EXERCISE DIRECTIONS: All lines up to and including the one that contains "is (561, 800)." are to be transcribed exactly, starting from the first line of the records.

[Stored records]

<<<<

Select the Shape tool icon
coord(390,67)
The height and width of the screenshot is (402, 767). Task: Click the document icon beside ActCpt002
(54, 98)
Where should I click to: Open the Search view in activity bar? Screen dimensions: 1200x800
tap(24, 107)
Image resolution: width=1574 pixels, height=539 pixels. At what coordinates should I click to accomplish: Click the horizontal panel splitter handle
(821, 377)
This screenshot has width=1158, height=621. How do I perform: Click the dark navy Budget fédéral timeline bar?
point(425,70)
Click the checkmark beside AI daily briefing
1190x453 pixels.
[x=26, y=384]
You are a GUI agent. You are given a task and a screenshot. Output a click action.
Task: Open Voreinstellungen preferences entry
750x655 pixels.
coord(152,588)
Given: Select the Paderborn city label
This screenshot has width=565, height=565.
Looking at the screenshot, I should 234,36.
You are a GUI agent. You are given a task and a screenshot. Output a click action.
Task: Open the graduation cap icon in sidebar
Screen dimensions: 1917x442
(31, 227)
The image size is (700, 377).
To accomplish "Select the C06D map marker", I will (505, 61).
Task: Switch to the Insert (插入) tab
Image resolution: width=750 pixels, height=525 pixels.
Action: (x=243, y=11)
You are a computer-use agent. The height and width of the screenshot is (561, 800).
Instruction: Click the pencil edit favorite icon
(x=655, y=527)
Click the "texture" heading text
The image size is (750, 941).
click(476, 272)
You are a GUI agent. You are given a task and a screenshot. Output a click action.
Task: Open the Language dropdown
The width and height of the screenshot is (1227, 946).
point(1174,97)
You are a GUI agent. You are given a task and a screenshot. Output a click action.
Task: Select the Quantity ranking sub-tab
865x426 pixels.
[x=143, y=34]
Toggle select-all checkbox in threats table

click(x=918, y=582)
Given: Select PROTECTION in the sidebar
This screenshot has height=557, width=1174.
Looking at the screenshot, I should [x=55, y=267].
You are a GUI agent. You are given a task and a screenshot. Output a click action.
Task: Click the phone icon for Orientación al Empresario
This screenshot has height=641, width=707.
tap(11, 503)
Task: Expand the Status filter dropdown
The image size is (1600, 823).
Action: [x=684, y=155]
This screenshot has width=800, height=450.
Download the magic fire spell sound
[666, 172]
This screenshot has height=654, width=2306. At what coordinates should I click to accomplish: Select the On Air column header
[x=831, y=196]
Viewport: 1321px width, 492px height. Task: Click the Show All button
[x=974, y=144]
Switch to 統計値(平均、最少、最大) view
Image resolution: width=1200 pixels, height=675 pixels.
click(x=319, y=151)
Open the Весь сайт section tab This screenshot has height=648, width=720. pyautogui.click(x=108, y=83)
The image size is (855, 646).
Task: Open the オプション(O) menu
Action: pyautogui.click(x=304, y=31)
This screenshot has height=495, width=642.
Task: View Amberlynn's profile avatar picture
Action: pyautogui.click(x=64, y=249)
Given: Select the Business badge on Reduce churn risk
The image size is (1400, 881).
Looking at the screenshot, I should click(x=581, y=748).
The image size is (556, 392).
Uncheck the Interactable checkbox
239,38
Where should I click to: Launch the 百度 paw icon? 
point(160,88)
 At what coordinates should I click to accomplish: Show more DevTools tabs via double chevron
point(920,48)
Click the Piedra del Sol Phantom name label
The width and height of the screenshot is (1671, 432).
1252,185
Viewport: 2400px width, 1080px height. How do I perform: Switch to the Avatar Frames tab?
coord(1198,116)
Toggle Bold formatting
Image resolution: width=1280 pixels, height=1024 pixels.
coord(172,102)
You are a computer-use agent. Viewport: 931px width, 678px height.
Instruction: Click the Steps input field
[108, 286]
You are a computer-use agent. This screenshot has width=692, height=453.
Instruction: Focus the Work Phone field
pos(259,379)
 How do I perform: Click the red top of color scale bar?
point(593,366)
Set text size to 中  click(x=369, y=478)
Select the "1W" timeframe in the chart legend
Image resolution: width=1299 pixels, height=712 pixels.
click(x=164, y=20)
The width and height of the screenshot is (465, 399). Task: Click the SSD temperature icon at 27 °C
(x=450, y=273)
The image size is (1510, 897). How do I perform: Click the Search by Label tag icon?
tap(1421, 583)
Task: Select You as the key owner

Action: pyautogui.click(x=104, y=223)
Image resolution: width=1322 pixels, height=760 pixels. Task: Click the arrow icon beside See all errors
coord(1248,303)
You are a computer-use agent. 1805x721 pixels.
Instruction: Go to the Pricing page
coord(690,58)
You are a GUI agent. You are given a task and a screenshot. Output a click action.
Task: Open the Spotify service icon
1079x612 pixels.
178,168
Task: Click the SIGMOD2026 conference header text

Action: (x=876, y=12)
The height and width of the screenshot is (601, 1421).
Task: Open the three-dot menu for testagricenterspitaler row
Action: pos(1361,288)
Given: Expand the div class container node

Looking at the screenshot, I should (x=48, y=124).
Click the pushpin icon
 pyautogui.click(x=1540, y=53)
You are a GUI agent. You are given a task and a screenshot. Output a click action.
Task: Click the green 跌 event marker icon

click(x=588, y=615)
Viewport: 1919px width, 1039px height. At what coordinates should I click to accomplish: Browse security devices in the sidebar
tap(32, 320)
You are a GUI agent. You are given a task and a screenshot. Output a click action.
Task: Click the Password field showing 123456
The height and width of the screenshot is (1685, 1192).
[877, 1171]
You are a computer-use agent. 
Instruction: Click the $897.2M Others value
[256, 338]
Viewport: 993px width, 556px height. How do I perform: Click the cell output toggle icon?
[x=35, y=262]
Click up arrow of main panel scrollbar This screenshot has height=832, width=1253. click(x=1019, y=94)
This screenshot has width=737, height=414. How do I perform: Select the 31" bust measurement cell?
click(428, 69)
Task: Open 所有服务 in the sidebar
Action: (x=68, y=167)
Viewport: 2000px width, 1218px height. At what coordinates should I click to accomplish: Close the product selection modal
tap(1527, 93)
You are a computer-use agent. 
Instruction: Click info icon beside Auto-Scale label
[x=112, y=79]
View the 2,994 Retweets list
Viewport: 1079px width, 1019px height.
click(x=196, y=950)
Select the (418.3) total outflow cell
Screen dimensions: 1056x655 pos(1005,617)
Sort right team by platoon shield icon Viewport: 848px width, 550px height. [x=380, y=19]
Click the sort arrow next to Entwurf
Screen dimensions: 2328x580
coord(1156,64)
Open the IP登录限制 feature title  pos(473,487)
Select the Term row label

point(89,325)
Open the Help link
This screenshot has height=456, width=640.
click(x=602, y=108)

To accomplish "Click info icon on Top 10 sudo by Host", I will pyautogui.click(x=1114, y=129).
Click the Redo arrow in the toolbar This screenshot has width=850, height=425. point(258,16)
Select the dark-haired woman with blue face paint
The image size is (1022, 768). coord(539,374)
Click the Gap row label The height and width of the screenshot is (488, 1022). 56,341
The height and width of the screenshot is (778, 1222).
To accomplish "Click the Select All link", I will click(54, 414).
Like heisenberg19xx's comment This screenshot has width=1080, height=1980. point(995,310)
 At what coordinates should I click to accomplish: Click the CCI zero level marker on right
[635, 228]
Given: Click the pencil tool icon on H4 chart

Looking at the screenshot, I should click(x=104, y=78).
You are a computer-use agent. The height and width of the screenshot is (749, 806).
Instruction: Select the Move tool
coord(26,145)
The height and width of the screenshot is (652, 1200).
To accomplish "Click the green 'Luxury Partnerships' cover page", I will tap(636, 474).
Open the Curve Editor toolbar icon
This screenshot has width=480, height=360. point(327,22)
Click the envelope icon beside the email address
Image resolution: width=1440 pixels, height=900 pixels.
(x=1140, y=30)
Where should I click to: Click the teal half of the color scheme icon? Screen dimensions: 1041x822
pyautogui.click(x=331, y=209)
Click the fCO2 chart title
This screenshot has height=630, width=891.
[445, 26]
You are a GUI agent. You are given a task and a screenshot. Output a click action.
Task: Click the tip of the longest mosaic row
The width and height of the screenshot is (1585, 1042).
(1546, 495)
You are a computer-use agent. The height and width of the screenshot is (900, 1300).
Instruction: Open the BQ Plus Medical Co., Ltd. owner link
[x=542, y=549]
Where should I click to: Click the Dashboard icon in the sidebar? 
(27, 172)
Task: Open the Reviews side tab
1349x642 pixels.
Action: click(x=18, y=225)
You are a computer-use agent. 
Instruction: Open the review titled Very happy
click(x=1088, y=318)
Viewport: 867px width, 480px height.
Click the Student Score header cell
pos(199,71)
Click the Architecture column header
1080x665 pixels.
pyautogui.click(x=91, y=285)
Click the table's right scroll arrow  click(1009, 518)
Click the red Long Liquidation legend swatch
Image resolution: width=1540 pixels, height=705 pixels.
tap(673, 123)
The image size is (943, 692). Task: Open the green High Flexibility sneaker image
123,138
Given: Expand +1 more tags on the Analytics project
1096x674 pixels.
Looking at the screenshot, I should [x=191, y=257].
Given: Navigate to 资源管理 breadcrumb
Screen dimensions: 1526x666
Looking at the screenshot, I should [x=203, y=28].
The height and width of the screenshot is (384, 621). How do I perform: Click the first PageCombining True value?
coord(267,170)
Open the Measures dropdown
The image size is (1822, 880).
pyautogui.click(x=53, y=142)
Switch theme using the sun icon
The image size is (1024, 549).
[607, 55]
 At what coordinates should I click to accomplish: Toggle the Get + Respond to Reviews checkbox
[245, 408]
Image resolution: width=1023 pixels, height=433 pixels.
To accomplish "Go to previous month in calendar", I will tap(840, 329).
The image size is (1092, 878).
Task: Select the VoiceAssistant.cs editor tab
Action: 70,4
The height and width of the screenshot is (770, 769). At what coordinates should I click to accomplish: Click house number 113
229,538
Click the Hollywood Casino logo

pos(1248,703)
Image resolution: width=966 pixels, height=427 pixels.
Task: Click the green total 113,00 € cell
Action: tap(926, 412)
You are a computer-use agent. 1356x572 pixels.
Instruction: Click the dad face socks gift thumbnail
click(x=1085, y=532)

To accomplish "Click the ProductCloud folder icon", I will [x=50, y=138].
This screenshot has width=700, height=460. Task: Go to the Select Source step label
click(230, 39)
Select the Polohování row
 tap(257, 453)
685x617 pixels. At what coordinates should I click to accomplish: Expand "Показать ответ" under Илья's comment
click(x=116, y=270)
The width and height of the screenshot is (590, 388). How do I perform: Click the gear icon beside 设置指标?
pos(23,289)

>>>>

TASK RESPONSE:
Select the Shape tool icon
coord(390,67)
The height and width of the screenshot is (402, 767). Task: Click the document icon beside ActCpt002
(54, 98)
Where should I click to: Open the Search view in activity bar? Screen dimensions: 1200x800
tap(24, 107)
Image resolution: width=1574 pixels, height=539 pixels. At what coordinates should I click to accomplish: Click the horizontal panel splitter handle
(821, 377)
This screenshot has width=1158, height=621. How do I perform: Click the dark navy Budget fédéral timeline bar?
point(425,70)
Click the checkmark beside AI daily briefing
1190x453 pixels.
[x=26, y=384]
You are a GUI agent. You are given a task and a screenshot. Output a click action.
Task: Open Voreinstellungen preferences entry
750x655 pixels.
coord(152,588)
Given: Select the Paderborn city label
This screenshot has width=565, height=565.
Looking at the screenshot, I should 234,36.
You are a GUI agent. You are given a task and a screenshot. Output a click action.
Task: Open the graduation cap icon in sidebar
Screen dimensions: 1917x442
(31, 227)
The image size is (700, 377).
To accomplish "Select the C06D map marker", I will (505, 61).
Task: Switch to the Insert (插入) tab
Image resolution: width=750 pixels, height=525 pixels.
Action: (x=243, y=11)
You are a computer-use agent. The height and width of the screenshot is (561, 800).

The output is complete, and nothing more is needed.